フィリピンで一番難しい資格試験といわれる『司法試験』は昨年11月に行われ、その結果が発表され、2016年度の合格者は受験者数6344人に対して3747人という大量の合格者を出した。

この司法試験の合格率は例年20%程度で、前年度の合格率は26%台であったが、今年は60%に迫る結果となり、その異常な合格率の上昇に司法界は賛否両論が湧き上がっている。
この異常ともいえる合格率の上昇は合格判定基準を従来から落としたことから生じたもので、過去には1954年の合格率75%という記録がある。

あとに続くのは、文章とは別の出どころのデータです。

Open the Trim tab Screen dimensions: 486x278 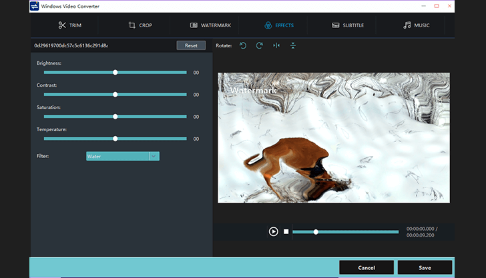click(70, 25)
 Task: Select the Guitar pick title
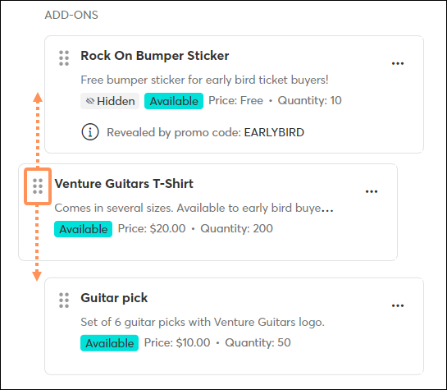tap(114, 298)
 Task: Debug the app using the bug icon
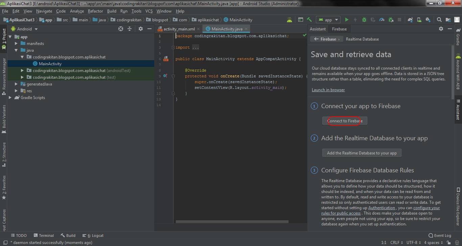[364, 20]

通常なら合格に達しない人物が、基準点を下げたことによって受験者が救済されたことは確かで、今年この大量に生み出された新法曹人に対してその質、能力に対して懸念を指摘する識者もある。
司法試験の過熱ぶりは毎年合格者の『トップ10』がどこの大学から出ているかに如実に出ていて、国内マスコミはトップ・ニュースで伝えている。
今回のトップ10(同点成績もあり実質12人)の特徴は女性が多数を占めたことマニラ首都圏にある国立フィリピン大学や名門私立大学法学部出身者が、従来トップ10を多く占めていた中、今回はわずか2人しか入らず、地方の大学の健闘が目立った。
特にヴィサヤ地区は顕著で、セブ市にある世界でも最古級の大学とされる『サン・カルロス大学』からは30歳のミンダナオ島ブキドノン州出身の女性が、同大学から初めてになるトップ合格者となった。
この他3人、計4人が同大学からトップ10に入り、同時に受験者69人全員が合格するという記録を出した。
また、セブ島隣りにあるネグロス島ドマゲティ市にある、フィリピンでは珍しいプロテスタント系『シリマン大学』からもトップ10中2位に入る合格者を出し、同大学はこの他2人がトップ10に入った。
この司法試験合格数はフィリピンの教育機関の宣伝には最高の素材であり、各大学は在籍受験者に対してトップ10に入ったならば新車や賞金を与える大学が続出。
実際、シリマン大学では2位に入った学生に対して新車と4000ドルを贈呈。同時に9位と10位に入った同大学生にそれぞれ2000ドルが贈呈される。
なお、フィリピンの法曹制度は、司法試験合格者は最高裁判所の手続きを経て、実務研修無しで弁護士開業、あるいは検事任官など可能である。